Law is a set of rules established by social or governmental institutions to govern human conduct. These rules may be made by a collective legislature, creating statutes, or may be established through executive decrees, resulting in regulations and executive orders. Law may also be created by judges, establishing case law in common law jurisdictions. Law is an essential part of any society and provides the basis for many scholarly endeavors, including legal history, philosophy, ethics, economic analysis, sociology, and political science.

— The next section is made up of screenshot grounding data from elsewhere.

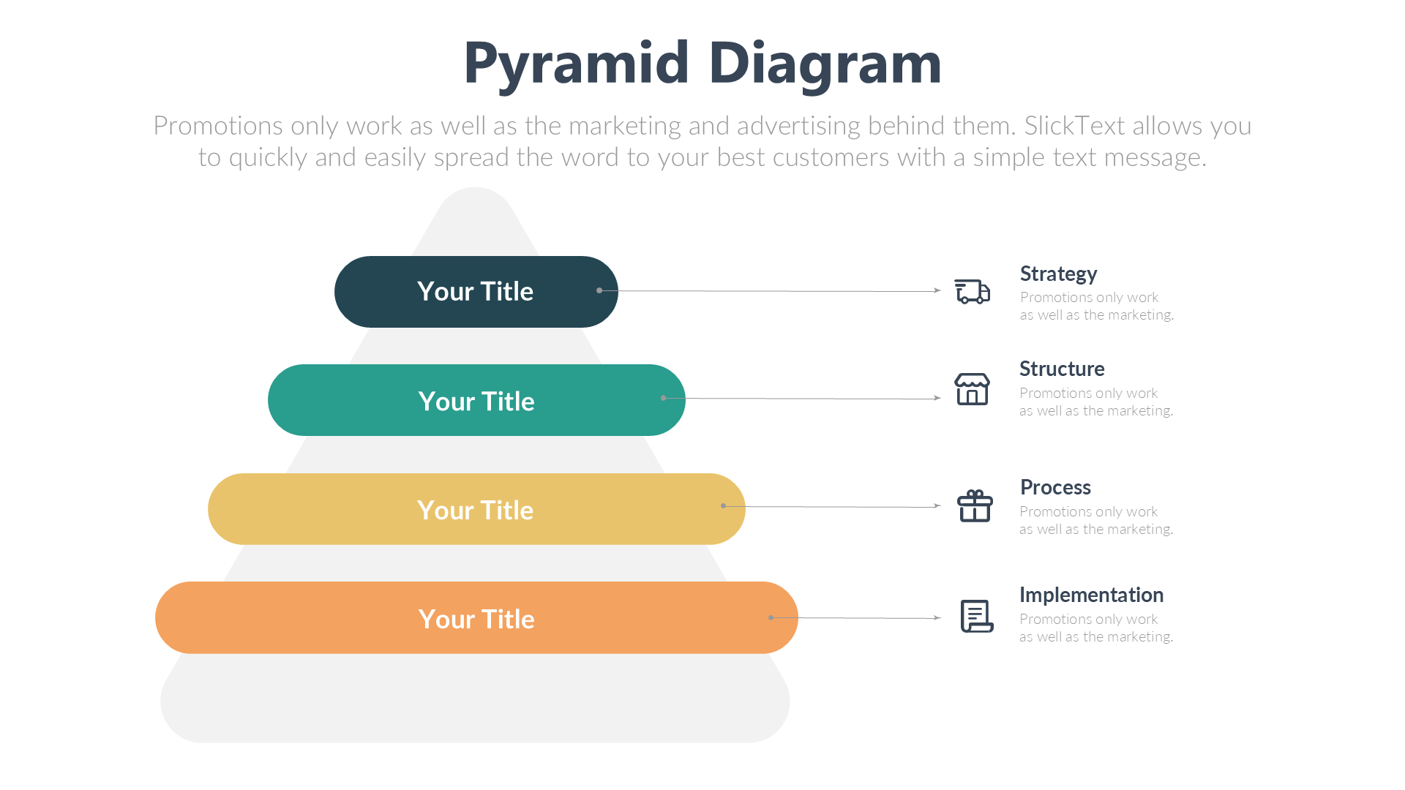This screenshot has height=790, width=1405.
Task: Select the dark navy Your Title pill
Action: point(476,292)
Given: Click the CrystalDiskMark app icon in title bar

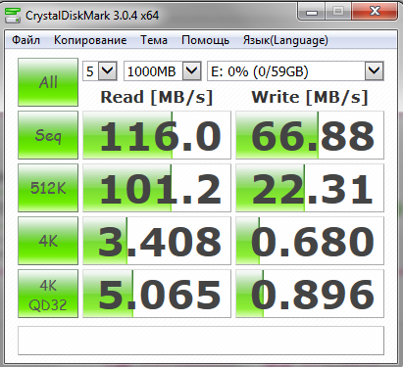Looking at the screenshot, I should [x=13, y=16].
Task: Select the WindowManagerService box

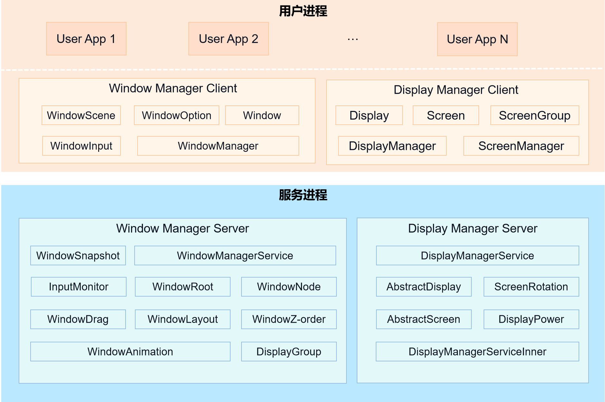Action: [x=235, y=255]
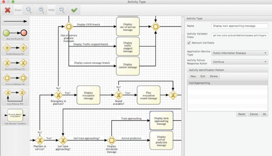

A common use of the word law is to refer to the laws of a specific geographic area, such as a country or state. In this sense, it is a set of rules that the citizens of a particular area must follow or face punishment. For example, most places have a law against stealing; breaking this law could result in a fine or imprisonment.

The broader meaning of the word law includes a general concept of legality, that is, whether or not certain acts are fair and just. This sense of the word is the basis for much scholarly investigation into philosophical ideas such as natural law, utilitarianism, and idealism.

Legal concepts are the basis for a number of specialized fields, such as business law, criminal law, contract law, property law, and family law. These specialized areas of law are defined by their focus and the methods used to determine their validity.

Law relates to the socially organized order of a given society and is influenced by its values, morality, idealism, and justice. In most instances, the purpose of law is to guarantee the basic needs and desires of society as a whole. Various theorists define this purpose in different ways, but all of them agree that law is a tool to achieve justice and balance competing interests.

Gray’s definition of law focuses on the function and ends of law, and it is criticized for being too narrow in its scope. It fails to recognize that law is a combination of command and sanction, a system of rules backed by the power of force.

Pound’s definition of law is more complex and relates to the role of the state in regulating behavior. He believes that the state is a “social institution” that exists to satisfy social wants. He explains that laws are a form of social engineering, and they serve their purpose by balancing out the interests of various groups in society. Other theorists such as Dias and Hans Kelsen have similar views.